UCAS postcode service aims to overcome social bias

October 22, 1999

Universities will be able to tell whether they are inadvertently discriminating against students from under-represented groups by using a service launched by the Universities and Colleges Admissions Service next week, writes Alison Goddard.

The internet-based service will reveal how many students from under represented groups apply to an institution, how many receive offers and how many enrol.

Vice-chancellors had previously complained that they did not have access to the postcode analysis the funding councils use to allocate to institutions a 5 per cent premium for each student recruited from

an under-represented (below national average) group. The funding council analysis describes the population as coming from one of 40 postcode types. If a student is recruited from a type under-represented in higher education, the institution receives a bonus.

According to UCAS, the service will enable universities to break down applications to the extent that particular housing estates, parts of inner cities or less accessible rural areas could be targeted. Universities could work with specific local schools and careers offices to increase the number of local people applying to enter higher education.
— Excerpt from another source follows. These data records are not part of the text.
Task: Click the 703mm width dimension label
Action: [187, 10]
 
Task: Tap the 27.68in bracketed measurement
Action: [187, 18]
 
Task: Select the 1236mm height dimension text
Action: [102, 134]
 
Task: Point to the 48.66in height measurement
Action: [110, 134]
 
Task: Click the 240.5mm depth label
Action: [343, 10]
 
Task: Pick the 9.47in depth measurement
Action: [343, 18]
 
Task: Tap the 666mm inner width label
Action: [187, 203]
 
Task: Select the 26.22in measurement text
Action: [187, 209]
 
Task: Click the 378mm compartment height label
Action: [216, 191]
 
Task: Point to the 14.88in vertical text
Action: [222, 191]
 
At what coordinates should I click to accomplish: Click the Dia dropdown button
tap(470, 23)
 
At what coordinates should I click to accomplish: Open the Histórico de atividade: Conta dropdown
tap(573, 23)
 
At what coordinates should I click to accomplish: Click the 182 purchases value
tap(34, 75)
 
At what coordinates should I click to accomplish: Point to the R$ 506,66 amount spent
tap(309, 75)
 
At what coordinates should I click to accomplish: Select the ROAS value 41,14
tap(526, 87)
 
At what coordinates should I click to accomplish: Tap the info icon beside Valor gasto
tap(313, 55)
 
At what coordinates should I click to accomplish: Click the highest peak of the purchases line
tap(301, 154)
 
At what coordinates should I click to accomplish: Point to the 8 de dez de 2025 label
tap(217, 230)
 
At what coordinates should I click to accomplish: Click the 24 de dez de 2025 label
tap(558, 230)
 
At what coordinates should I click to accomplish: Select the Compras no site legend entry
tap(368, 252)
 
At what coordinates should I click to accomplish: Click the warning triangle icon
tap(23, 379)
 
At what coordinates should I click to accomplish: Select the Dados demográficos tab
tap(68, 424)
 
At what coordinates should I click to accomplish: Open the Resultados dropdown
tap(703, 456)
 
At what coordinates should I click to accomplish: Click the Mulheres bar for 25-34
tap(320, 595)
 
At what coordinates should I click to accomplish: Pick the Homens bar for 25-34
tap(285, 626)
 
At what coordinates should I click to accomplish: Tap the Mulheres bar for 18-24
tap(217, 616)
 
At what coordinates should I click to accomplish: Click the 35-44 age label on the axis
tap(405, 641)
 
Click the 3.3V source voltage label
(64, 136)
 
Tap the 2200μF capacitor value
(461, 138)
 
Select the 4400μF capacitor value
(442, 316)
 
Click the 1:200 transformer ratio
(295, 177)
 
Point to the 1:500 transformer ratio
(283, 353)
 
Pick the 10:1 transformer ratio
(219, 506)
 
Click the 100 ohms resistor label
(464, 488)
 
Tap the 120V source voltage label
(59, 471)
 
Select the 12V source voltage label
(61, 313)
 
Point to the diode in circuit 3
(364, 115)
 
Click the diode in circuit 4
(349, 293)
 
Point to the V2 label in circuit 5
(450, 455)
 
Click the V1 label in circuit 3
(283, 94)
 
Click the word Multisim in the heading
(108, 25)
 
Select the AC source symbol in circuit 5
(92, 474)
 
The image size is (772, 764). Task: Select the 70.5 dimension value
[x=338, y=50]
"Despite the expansion of recent years, people from lower socio-economic groups are still woefully under-represented in higher education. The universities and colleges want to tackle that problem, and UCAS can now give them the tools to do that job," said Tony Higgins, chief executive of UCAS.

"The forecasting and planning service can pick out exactly which areas of towns and cities are sending people to a particular university or college, compared with its rivals.

"It will show the institution where to focus its recruitment work, with a view to long-term social change in its student population," he added.